The workspace is designed to be inspectable:

  • You can inspect every stage of the pipeline.
  • Raw messages stay linked to parsed records.
  • Assets stay next to the documents that reference them.
  • SQLite is enough for document listing, lookup, dedupe, receive state, cursor state, and send records.
  • Exported files are ordinary artifacts that can be reviewed, copied, archived, or indexed elsewhere.

MailAtlas can store raw email bytes, cleaned body text, normalized HTML, extracted inline files, extracted attachments, document metadata, parser notes, exported artifacts, receive account state, receive cursor state, receive run history, IMAP receive cursor state, outbound records, copied outbound attachments, and BCC recipients in SQLite for audit.

MailAtlas omits BCC from local raw MIME snapshots while preserving BCC in SQLite for audit.

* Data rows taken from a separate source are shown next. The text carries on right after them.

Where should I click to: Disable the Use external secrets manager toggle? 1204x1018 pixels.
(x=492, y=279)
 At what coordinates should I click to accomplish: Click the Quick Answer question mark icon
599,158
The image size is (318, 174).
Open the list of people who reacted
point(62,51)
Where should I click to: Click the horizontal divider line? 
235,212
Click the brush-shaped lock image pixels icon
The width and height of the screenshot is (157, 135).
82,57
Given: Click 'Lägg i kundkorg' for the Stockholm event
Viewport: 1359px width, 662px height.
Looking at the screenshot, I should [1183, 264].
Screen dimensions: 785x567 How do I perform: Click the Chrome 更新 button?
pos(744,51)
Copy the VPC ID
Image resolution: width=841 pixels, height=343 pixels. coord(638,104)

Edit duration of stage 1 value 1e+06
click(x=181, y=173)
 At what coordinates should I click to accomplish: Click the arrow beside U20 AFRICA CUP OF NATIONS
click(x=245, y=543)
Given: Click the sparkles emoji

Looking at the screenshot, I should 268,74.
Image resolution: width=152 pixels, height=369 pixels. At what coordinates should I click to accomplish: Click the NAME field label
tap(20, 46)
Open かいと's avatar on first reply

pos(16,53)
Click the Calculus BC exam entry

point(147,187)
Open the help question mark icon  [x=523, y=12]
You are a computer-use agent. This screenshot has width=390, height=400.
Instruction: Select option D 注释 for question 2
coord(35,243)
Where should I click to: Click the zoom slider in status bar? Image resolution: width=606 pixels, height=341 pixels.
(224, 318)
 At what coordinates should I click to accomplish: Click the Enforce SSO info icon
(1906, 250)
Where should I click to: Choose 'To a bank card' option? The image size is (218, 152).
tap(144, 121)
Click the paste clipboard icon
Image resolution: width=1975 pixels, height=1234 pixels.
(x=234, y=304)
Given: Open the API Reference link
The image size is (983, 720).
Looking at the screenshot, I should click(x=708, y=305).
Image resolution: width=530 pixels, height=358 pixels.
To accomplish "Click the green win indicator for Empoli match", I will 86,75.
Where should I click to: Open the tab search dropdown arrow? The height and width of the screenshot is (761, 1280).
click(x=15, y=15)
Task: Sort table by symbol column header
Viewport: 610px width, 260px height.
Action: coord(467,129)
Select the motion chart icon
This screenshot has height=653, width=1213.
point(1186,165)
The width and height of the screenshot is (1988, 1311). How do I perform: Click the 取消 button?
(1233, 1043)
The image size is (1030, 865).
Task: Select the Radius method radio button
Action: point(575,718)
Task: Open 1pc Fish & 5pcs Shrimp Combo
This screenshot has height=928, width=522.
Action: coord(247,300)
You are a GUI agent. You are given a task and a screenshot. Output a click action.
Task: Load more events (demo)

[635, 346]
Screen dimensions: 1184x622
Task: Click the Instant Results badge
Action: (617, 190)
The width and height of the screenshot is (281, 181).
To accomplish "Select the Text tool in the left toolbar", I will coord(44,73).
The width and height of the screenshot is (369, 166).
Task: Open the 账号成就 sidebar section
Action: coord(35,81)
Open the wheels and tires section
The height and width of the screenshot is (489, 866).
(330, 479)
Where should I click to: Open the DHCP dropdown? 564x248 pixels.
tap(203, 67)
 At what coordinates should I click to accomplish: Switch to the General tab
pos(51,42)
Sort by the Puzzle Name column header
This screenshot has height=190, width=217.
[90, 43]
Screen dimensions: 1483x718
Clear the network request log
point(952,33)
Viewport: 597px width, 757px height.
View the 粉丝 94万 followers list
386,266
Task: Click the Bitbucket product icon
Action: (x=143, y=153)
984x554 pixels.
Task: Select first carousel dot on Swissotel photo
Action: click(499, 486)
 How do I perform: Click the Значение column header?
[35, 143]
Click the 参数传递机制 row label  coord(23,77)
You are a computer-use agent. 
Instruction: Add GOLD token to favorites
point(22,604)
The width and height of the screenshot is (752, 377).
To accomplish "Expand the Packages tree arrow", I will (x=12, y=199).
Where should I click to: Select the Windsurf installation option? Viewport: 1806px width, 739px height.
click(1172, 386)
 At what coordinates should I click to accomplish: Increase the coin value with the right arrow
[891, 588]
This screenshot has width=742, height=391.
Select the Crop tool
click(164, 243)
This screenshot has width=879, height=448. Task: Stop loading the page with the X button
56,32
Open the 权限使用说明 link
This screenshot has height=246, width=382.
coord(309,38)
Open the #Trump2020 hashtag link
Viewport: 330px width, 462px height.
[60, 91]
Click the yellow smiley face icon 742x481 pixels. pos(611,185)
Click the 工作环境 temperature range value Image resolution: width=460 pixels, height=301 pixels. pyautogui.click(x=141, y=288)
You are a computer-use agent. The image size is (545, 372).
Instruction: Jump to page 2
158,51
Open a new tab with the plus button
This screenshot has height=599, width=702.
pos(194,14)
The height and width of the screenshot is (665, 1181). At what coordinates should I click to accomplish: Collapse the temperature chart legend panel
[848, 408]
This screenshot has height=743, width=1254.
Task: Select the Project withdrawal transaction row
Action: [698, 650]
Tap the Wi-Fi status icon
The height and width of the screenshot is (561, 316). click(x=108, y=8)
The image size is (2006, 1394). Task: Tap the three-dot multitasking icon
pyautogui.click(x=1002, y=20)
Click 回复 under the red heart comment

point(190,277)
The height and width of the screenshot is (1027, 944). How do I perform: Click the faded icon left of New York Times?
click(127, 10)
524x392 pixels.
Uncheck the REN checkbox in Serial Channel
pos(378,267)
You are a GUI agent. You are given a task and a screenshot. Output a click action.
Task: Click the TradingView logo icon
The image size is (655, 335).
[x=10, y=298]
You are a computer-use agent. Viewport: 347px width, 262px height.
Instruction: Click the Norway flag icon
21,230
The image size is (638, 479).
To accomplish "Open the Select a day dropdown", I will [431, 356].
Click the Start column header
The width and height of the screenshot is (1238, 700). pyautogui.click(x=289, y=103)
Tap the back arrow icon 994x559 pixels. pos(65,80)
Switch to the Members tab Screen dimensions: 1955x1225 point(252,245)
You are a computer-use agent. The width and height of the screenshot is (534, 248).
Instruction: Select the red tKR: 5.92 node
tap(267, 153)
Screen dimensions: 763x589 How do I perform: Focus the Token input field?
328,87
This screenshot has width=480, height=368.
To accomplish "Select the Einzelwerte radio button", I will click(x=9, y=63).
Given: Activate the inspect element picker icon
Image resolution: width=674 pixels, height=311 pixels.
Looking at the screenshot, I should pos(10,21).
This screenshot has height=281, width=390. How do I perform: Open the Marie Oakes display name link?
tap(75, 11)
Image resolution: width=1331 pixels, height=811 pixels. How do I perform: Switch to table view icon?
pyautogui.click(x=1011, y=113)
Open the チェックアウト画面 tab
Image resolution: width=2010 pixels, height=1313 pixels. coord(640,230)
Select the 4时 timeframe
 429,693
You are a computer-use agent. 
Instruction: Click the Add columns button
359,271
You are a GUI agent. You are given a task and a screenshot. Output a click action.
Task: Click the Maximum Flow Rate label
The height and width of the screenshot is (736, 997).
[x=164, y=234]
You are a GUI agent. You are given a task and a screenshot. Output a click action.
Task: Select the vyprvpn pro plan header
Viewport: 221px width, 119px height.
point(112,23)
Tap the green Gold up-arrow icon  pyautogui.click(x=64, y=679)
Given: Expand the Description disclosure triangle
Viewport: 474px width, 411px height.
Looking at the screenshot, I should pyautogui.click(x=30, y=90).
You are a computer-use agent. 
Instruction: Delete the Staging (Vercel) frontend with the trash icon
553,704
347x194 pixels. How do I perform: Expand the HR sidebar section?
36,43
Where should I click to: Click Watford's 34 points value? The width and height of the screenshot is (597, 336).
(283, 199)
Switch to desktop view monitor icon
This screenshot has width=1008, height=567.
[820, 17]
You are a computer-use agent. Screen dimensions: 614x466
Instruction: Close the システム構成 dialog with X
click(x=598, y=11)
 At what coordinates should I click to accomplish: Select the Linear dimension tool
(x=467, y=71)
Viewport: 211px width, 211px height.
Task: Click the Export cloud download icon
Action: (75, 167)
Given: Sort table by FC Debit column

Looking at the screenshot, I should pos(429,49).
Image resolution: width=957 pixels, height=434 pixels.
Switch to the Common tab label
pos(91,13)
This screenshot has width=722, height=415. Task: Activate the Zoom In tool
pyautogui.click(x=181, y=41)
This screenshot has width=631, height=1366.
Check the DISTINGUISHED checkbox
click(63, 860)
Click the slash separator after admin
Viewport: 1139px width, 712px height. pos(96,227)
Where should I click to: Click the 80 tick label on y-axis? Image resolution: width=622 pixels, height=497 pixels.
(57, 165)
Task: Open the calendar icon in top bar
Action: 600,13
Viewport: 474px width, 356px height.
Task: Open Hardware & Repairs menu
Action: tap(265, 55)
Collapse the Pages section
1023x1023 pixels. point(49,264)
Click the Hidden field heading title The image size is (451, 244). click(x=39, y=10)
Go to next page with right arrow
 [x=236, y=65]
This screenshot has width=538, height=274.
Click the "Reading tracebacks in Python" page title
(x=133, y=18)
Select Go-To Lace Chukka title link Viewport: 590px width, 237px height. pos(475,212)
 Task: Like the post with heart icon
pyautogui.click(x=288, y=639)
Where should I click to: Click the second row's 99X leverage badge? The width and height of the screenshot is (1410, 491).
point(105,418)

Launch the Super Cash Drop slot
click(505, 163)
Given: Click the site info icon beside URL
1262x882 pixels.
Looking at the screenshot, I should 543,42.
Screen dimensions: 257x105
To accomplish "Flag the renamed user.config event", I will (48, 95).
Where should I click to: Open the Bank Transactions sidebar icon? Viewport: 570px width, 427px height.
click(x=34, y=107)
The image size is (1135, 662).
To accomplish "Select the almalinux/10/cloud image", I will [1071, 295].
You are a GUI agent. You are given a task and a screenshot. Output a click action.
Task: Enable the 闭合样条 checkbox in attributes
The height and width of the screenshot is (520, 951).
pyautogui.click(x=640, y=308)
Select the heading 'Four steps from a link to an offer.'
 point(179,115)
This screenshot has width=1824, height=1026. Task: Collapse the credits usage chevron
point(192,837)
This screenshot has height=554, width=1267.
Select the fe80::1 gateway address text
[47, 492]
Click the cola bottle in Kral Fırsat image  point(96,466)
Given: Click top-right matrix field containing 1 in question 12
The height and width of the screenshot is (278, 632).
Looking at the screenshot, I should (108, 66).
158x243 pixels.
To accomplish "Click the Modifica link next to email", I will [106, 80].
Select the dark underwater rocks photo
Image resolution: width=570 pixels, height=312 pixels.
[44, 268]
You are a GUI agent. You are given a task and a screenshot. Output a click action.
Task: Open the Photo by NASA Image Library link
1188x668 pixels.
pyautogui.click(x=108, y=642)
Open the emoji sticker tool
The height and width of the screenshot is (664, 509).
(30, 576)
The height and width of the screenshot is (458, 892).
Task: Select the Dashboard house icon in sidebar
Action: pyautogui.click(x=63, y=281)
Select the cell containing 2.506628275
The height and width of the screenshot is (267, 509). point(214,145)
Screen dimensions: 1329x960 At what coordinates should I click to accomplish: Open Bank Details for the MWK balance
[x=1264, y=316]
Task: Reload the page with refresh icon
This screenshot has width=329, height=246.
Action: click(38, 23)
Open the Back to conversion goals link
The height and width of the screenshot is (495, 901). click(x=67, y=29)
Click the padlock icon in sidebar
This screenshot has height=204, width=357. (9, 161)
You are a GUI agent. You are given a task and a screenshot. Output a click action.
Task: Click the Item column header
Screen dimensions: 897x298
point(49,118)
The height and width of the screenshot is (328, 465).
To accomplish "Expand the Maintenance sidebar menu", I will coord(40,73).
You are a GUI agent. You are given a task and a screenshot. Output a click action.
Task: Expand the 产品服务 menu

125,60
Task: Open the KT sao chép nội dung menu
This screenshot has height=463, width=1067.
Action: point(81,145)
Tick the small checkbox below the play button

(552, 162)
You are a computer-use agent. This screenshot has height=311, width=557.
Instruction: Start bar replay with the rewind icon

  1. MailAtlas reads an .eml file or mbox archive.
  2. It parses each message.
  3. It stores raw bytes in raw/.
  4. It stores normalized HTML in html/ when available.
  5. It extracts inline images and attachments into assets/.
  6. It writes document metadata to store.db.
  7. It returns document references with IDs.
  1. MailAtlas connects to selected IMAP folders.
  2. It fetches messages not already covered by cursor state when possible.
  3. It runs the same parsing and storage path as file ingest.
  4. It stores per-folder cursor state in SQLite.
  5. It does not store mailbox passwords or OAuth access tokens.
  1. MailAtlas reads a short-lived Gmail access token from a flag, environment variable, or the local Gmail token store.
  2. It lists Gmail message candidates by label, query, or incremental history cursor.
  3. It fetches full raw messages through the Gmail API.
  4. It decodes Gmail raw payloads into RFC 2822 bytes.
  5. It runs the same parsing and storage path as file ingest.
  6. It stores Gmail provider metadata on the document, including message ID, thread ID, label IDs, history ID, internal date, and receive account ID.
  7. It updates the receive cursor after a successful pass.
  8. It stores receive account, cursor, and run records in SQLite.

Receive is read-only. MailAtlas does not mark Gmail messages read, archive them, delete them, or change labels.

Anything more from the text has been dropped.